- [Goals]:
(A) In the code sample on extracting URIs, what is the default value of the endBoundary parameter?
(B) List every parameter name given with an @param tag in the code sample on extracting URIs.

- [Source]:
Chapter 3. Extract URIs with certain names


var sampleText = 'https://google.com/abc/777?a=5&b=7 abc/def 333/kak abc/55에서 abc/53 abc/53a/ka /123a/abc/556/dd /abc/123?a=5&b=tkt /xyj/asff' +
               'a333/kak  nice/guy/ bad/or/nice/guy ssh://nice.guy.com/?a=dkdfl';
 
    /**
     * @brief
     * Distill uris with certain names from normal text
     * @author Andrew Kang
     * @param textStr string required
     * @param uris array required
     * for example, [['a','b'], ['c','d']]
     * If you use {number}, this means 'only number' ex) [['a','{number}'], ['c','d']]
     * @param endBoundary boolean (default : false)
     * @return array
     */ 
               
 var uris = Pattern.TextArea.extractCertainUris(sampleText,
  [['{number}', 'kak'], ['nice','guy'],['abc', '{number}']], true)
 
 // 'If endBoundary is set to false, more uris are detected.'
 // This detects all URIs containing '{number}/kak' or nice/guy' or 'abc/{number}'
console.log()
[
 {
   "uri_detected": {
     "value": {
       "url": "/abc/777?a=5&b=7",
       "removedTailOnUrl": "",
       "protocol": null,
       "onlyDomain": "",
       "onlyParams": "?a=5&b=7",
       "onlyUri": "/abc/777",
       "onlyUriWithParams": "/abc/777?a=5&b=7",
       "onlyParamsJsn": {
         "a": "5",
         "b": "7"
       },
       "type": "domain",
       "port": null
     },
     "area": "text",
     "index": {
       "start": 18,
       "end": 34
     }
   },
   "in_what_url": {
     "value": {
       "url": "https://google.com/abc/777?a=5&b=7",
       "removedTailOnUrl": "",
       "protocol": "https",
       "onlyDomain": "google.com",
       "onlyParams": "?a=5&b=7",
       "onlyUri": "/abc/777",
       "onlyUriWithParams": "/abc/777?a=5&b=7",
       "onlyParamsJsn": {
         "a": "5",
         "b": "7"

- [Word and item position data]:
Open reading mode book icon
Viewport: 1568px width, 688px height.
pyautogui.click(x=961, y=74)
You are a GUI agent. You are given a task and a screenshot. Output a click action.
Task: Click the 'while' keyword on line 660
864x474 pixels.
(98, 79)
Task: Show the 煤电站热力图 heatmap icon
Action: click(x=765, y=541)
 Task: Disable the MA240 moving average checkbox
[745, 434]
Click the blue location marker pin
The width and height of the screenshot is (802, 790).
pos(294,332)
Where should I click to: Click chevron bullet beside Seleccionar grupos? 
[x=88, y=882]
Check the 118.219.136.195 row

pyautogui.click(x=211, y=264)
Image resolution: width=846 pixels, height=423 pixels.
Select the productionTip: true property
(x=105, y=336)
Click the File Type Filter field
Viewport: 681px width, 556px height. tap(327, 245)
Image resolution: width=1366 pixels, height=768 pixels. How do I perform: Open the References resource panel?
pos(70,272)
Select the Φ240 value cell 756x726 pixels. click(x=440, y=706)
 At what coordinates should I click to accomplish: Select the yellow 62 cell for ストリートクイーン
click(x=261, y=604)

- [Answers to the exercises]:
(A) false

(B) textStr, uris, endBoundary